= Kokkinobaphos Master =

Name for a 12th century miniaturist active in Constantinople

St Mark, from Great Lavra MS A44

The Kokkinobaphos Master is the conventional name by which modern historians call a master miniaturist active in Constantinople, the capital of the Byzantine Empire, during the 12th century.

The name was given to the unknown artist by Jeffrey C. Anderson, His first known works, the manuscripts Paris gr. 75 (at the National Library of France) and Vat. Urb. gr. 2 (at the Vatican Library), date to the 1120s. Later works, representative of his mature style, are the Vatican copy of the homilies of James the Monk of Kokkinobaphos (Vat. gr. 1162) executed for the wife of the sebastokrator Andronikos Komnenos, and the so-called "Seraglio Octateuch" (Topkapi gr. 8). The former work has given the painter his name, and is considered as his "grandest creation" and "the longest visual biography of the Virgin ever produced in Byzantium". Other works by the master include the Burney Gospels in the British Library.

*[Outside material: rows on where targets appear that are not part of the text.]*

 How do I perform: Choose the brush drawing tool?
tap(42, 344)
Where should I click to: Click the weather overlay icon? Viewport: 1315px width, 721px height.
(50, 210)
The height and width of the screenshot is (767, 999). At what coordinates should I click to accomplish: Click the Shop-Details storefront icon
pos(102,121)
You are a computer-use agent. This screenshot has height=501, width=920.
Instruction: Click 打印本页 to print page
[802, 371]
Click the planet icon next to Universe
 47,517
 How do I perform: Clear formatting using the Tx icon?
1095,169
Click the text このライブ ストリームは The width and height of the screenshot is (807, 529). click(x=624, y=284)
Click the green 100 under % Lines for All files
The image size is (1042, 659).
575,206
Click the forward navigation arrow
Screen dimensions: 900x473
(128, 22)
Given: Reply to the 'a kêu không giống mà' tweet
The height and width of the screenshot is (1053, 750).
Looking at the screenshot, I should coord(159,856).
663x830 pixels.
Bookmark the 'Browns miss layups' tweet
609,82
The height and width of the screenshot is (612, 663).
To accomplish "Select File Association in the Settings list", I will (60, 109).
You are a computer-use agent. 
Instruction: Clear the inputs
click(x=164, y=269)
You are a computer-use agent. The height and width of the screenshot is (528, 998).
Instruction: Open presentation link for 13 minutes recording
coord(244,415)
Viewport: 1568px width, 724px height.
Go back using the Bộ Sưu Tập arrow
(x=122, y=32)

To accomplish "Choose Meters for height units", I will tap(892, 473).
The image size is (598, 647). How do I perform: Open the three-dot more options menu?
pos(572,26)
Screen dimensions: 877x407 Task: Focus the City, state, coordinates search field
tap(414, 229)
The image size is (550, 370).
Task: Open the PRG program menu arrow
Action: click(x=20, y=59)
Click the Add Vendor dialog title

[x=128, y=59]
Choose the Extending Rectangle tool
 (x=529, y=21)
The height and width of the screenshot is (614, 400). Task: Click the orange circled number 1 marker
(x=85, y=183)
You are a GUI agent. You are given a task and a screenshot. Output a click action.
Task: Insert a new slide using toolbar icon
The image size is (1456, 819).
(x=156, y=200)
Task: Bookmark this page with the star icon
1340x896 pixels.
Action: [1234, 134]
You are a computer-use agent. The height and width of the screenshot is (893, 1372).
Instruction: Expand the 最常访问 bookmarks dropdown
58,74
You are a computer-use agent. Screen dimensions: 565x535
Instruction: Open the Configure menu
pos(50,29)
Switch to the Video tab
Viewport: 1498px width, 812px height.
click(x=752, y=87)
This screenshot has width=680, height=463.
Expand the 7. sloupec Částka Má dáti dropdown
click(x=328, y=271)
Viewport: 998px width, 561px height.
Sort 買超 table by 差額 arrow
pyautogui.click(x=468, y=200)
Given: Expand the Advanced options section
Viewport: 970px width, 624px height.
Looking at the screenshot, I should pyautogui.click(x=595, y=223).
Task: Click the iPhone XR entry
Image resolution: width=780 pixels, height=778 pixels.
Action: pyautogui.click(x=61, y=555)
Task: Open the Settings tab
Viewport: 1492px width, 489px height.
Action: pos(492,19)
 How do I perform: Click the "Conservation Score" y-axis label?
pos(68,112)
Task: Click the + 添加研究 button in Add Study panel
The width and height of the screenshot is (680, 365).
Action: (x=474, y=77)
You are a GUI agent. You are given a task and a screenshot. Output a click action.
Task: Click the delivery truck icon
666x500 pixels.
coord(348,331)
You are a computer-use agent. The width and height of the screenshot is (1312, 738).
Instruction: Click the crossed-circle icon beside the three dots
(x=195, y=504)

He represents "the last Stylistically coherent group of manuscripts known from Constantinople before the city was sacked during the Fourth Crusade in 1204".

==Sources==
- Anderson, Jeffrey C. (1982). "The Seraglio Octateuch and the Kokkinobaphos Master"
- Evans, Helen C.. "The Glory of Byzantium: Art and Culture of the Middle Byzantine Era, A.D. 843–1261"
- Linardou, Kallirroe (2004). "Reading two Byzantine illustrated books: the Kokkinobaphos Manuscripts (Vaticanus graecus 1162, Parisinus graecus 1208) and their illustration"
- Linardou, Kallirroe (2007). "The Kokkinobaphos Manuscripts Revisited: The Internal Evidence of the Books"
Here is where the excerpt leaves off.